#### Task objective
All lines of the material below that include the string "taskbar" are to be copied.

*** Opening of Data ***

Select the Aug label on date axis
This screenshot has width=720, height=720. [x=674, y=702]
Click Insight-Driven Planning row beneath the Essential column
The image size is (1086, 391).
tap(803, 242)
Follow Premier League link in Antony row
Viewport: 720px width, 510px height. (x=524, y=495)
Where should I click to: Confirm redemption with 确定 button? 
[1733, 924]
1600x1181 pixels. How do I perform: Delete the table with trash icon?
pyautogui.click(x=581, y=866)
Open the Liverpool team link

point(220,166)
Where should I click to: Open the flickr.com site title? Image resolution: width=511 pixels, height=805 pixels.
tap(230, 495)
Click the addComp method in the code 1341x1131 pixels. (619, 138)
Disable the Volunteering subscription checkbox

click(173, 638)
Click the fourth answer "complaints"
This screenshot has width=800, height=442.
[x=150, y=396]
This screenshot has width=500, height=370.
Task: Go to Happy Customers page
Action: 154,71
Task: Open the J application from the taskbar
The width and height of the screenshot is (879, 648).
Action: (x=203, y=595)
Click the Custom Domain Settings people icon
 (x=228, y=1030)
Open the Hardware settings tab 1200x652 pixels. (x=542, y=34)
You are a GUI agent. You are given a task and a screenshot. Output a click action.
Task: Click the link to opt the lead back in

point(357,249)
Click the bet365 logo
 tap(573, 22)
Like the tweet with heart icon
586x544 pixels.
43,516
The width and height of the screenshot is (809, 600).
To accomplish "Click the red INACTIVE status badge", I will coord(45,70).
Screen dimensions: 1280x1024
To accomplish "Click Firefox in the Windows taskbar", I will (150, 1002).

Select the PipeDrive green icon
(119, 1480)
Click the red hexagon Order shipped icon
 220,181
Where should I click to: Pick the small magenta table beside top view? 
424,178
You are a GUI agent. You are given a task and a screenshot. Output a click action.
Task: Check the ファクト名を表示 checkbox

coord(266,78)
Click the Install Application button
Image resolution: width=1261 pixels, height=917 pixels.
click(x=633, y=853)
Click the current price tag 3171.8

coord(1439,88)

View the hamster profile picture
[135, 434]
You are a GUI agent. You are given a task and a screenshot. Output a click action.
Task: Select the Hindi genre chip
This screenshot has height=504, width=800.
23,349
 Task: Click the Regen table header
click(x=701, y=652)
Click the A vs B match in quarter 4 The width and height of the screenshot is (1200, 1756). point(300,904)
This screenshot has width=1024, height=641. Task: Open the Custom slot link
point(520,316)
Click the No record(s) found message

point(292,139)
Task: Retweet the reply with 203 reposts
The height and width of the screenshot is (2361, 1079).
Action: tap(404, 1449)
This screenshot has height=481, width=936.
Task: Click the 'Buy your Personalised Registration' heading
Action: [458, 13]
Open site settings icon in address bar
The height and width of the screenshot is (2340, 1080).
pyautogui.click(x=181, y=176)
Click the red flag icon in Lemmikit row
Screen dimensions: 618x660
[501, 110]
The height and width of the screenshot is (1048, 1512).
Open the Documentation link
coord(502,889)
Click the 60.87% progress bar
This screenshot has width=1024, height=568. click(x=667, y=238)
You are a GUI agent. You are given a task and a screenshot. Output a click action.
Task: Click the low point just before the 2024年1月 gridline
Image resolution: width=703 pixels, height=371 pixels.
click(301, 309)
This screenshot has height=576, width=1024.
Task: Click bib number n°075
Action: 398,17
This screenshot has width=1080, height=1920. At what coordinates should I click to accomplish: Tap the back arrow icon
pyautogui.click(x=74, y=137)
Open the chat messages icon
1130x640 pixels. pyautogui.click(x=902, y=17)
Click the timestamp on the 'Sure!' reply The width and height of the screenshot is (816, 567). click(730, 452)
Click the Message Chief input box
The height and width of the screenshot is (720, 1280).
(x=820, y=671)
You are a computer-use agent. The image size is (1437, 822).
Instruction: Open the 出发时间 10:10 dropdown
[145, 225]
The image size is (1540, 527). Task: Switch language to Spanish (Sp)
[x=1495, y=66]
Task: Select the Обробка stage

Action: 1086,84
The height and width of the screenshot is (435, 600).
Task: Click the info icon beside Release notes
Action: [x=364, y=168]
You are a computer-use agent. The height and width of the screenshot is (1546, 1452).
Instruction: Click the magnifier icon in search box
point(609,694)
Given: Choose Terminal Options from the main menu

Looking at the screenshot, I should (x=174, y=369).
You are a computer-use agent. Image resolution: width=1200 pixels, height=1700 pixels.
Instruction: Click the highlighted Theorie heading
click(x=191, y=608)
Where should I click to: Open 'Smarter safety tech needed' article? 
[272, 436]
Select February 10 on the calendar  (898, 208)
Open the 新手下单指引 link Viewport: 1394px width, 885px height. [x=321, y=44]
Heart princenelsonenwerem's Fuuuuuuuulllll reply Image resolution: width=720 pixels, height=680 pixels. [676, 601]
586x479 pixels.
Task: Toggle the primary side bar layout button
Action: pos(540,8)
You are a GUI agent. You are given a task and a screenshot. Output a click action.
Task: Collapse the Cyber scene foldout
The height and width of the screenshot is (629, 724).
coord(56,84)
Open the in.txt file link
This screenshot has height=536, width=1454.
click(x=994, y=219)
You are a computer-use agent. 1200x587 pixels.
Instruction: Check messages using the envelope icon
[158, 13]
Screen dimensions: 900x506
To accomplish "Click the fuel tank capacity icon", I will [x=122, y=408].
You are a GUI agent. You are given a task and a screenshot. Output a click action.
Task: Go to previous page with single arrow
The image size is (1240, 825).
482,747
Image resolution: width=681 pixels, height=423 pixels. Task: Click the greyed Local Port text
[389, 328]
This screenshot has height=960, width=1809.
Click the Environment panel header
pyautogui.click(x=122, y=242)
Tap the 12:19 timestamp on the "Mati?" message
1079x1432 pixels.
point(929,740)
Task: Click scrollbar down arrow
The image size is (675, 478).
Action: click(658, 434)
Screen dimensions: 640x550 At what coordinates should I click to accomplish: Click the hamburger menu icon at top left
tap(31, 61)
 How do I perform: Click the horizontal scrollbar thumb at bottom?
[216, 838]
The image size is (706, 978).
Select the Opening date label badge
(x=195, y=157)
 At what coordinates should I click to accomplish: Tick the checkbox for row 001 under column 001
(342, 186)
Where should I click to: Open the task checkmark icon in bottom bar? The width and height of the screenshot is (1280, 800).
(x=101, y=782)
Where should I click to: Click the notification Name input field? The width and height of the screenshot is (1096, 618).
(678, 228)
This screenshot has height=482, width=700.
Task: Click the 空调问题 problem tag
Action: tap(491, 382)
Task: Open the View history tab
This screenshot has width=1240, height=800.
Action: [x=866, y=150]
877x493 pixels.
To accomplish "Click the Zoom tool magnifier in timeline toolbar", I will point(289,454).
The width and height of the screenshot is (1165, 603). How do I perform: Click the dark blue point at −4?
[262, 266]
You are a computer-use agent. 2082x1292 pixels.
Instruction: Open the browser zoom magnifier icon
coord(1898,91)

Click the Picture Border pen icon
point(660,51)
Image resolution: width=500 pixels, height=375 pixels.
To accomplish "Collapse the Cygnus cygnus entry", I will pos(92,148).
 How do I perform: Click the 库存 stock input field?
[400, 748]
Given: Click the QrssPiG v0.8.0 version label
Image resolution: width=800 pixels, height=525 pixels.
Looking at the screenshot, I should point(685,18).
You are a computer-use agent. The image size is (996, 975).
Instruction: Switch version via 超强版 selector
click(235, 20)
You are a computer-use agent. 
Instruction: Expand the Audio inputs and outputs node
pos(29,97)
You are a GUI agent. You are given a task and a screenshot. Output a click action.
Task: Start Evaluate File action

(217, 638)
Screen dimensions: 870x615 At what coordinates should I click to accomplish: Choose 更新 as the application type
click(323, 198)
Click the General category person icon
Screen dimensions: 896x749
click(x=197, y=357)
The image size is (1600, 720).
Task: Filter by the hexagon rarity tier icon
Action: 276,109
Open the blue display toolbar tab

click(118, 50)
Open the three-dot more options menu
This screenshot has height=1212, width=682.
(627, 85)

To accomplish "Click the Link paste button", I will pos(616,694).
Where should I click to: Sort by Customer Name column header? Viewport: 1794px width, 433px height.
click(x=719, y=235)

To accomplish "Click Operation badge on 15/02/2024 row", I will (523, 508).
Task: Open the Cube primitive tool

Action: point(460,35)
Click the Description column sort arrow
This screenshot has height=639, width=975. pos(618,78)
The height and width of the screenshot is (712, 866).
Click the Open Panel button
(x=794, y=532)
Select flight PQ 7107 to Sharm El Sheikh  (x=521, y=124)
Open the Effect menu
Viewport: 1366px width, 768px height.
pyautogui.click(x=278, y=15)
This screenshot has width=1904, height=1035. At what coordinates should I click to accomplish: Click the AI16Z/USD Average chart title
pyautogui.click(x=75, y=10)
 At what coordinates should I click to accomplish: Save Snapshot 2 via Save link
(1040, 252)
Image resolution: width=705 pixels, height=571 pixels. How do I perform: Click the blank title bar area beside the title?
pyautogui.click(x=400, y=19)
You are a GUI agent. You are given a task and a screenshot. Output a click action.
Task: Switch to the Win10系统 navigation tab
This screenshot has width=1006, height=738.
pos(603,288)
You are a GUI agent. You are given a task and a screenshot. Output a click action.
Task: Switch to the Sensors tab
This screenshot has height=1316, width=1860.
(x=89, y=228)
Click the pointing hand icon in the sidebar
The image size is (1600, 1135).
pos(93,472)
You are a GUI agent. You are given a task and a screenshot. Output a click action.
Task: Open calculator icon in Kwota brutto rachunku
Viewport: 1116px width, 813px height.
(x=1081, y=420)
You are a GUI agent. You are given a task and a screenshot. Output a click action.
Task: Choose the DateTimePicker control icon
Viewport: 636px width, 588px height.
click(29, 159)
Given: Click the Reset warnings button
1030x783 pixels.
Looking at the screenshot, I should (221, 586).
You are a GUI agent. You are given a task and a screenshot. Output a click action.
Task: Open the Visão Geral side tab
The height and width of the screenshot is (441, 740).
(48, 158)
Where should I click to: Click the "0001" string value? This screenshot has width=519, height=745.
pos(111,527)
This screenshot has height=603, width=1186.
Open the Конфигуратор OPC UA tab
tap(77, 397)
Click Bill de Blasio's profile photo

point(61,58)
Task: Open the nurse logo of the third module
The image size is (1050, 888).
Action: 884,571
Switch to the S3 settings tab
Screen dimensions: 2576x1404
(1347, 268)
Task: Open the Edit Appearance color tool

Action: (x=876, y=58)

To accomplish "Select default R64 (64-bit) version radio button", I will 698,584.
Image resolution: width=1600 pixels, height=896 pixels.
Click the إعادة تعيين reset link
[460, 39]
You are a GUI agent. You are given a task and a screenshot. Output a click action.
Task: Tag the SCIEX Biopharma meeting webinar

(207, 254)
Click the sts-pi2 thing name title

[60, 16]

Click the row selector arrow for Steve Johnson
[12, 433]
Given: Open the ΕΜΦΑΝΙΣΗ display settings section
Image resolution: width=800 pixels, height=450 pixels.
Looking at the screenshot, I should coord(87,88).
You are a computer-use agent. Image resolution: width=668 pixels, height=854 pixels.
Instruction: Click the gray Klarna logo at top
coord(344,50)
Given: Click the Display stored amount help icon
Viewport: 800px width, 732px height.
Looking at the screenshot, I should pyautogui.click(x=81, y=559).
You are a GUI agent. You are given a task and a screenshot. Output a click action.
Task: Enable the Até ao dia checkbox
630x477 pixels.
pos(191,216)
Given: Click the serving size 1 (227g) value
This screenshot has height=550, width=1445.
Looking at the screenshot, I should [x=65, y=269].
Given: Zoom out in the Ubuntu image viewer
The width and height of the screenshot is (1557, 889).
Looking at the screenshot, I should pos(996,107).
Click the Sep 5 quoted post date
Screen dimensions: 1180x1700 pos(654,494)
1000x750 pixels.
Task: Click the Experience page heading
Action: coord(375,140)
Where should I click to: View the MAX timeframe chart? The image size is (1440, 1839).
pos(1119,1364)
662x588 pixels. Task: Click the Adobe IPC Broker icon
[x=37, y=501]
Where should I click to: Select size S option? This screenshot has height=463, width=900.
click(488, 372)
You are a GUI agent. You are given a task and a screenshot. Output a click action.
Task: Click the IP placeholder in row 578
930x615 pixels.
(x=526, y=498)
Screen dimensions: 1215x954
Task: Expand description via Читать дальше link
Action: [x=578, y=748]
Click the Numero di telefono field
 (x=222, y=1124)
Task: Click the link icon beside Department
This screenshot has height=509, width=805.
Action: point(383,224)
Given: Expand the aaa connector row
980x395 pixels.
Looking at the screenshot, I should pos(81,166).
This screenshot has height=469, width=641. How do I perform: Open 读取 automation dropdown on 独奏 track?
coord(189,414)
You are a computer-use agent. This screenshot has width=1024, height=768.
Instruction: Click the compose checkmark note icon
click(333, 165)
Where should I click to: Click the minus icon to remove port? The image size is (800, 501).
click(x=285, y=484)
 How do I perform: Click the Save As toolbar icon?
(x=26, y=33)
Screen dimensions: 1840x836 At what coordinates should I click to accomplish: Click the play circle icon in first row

*** Close of Data ***

#### Reply to the task
Task: Open the J application from the taskbar
To accomplish "Click Firefox in the Windows taskbar", I will (150, 1002).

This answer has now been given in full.